• TEXT SHOWN:

◇ ◇ ◇

Horizon Church, founded as Sutherland AOG, and formerly more recently Shirelive, is a Pentecostal Christian church affiliated with Australian Christian Churches, the Australian branch of the Assemblies of God denomination. The church's main campus is in the commercial district of Sutherland, a southern suburb of Sydney, New South Wales. The church's senior pastors are Brad and Alison Bonhomme, and the former Prime Minister of Australia, Scott Morrison, is a member of the congregation.

Apart from the original church in Sutherland, Horizon also has satellite churches in St Andrews, a south-western suburb of Sydney; Busselton, Western Australia; and Rote Island in Indonesia, and as of March 2022 is planning another campus in Western Sydney.

==History==
Horizon Church was created by the Assemblies of God in Australia in 1949, under Pastor Norm Armstrong. The first meeting was in the Sutherland School of Arts Hall. In the early 1950s the church was built at its current location at 7-9 Stapleton Avenue, Sutherland.

The church was founded as Sutherland Assembly of God, later renamed the Christian Growth Centre. In 2000 it became a company limited by guarantee, changing its name to Shire Christian Centre. In May 2006 the church was again rebranded, this time as Shirelive.

◇ ◇ ◇

• EXERCISE DATA:

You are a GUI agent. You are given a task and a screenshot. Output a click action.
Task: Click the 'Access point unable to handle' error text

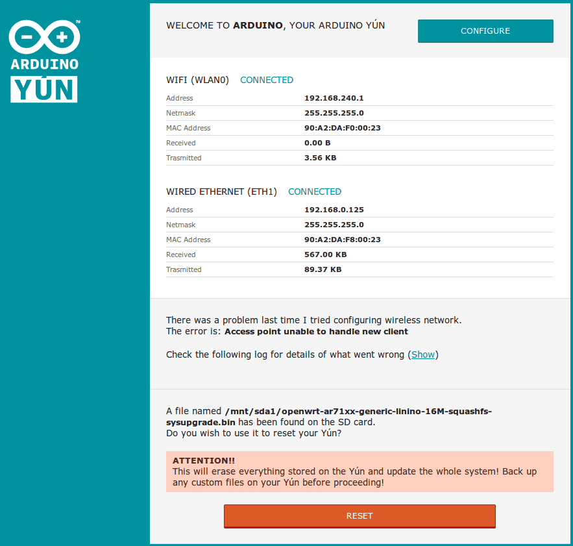click(x=316, y=331)
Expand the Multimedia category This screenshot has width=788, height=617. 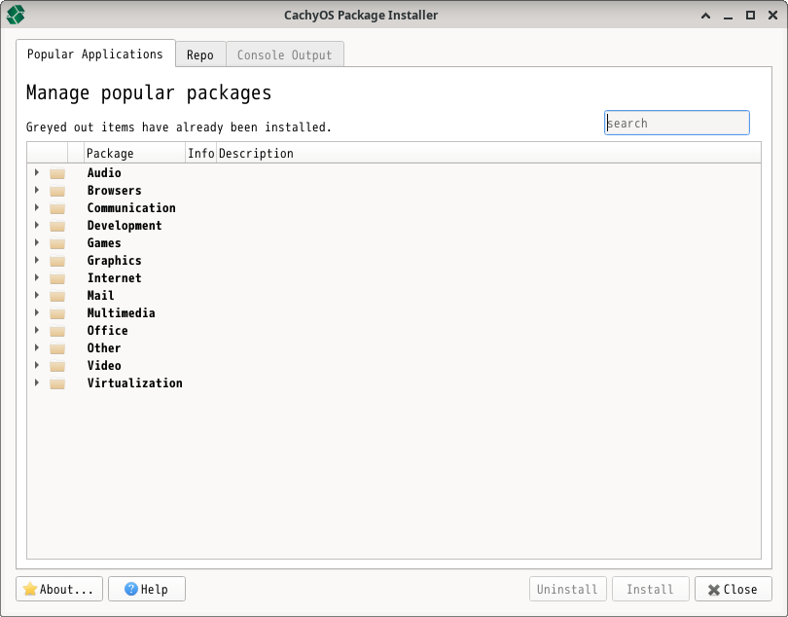point(37,312)
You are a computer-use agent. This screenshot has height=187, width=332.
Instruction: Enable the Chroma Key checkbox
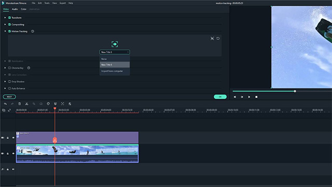point(9,68)

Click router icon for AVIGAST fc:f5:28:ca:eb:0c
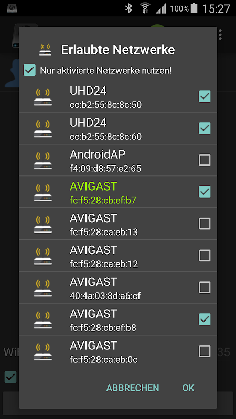[x=43, y=351]
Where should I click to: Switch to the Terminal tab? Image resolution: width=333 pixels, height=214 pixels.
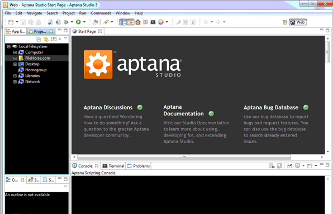(x=113, y=166)
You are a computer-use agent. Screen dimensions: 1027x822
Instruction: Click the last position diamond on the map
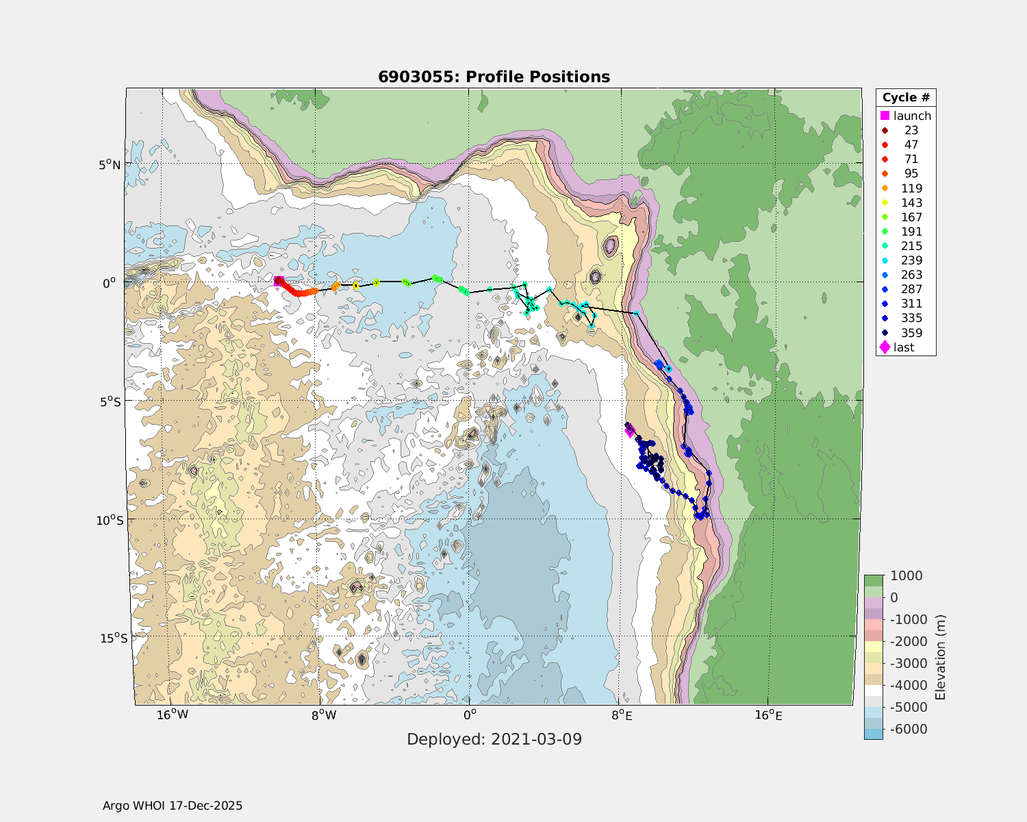click(630, 431)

◇ ◇ ◇

• EXERCISES:
1. Copy the Horizon Church text, starting at the words "Apart from the" and stopping after "Stapleton Avenue, Sutherland.", and switch "satellite churches" to "branch churches" throughout.
2. Carry on the text about Horizon Church from its last sentence.

• ANSWERS TO THE EXERCISES:
1.
Apart from the original church in Sutherland, Horizon also has branch churches in St Andrews, a south-western suburb of Sydney; Busselton, Western Australia; and Rote Island in Indonesia, and as of March 2022 is planning another campus in Western Sydney.

==History==
Horizon Church was created by the Assemblies of God in Australia in 1949, under Pastor Norm Armstrong. The first meeting was in the Sutherland School of Arts Hall. In the early 1950s the church was built at its current location at 7-9 Stapleton Avenue, Sutherland.

2.
In 2007, the church undertook a building project which consisted of stage one, major demolition of existing auditorium, youth centre with the construction of a new 1090-seat convention centre.

On 20 October 2013, Brad and Alison Bonhomme were appointed as the senior pastors of Shirelive, and in 2018 the church changed its name to Horizon Church.

==Governance==
The church, as a limited company, provides reports to ASIC and the ACNC, and is governed by a board of directors.

==Beliefs and practices==
As a Pentecostal and evangelical church, Horizon is not a mainstream church in Australia. Some members believe in divine healing, and practise "speaking in tongues", which is seen as a miraculous gift from God.

==Locations==
Apart from the "flagship" church in Sutherland, NSW, Horizon also has churches in Busselton, Western Australia, Perth, WA and in Sydney South West in the suburb of St Andrews, New South Wales. Services are also held online.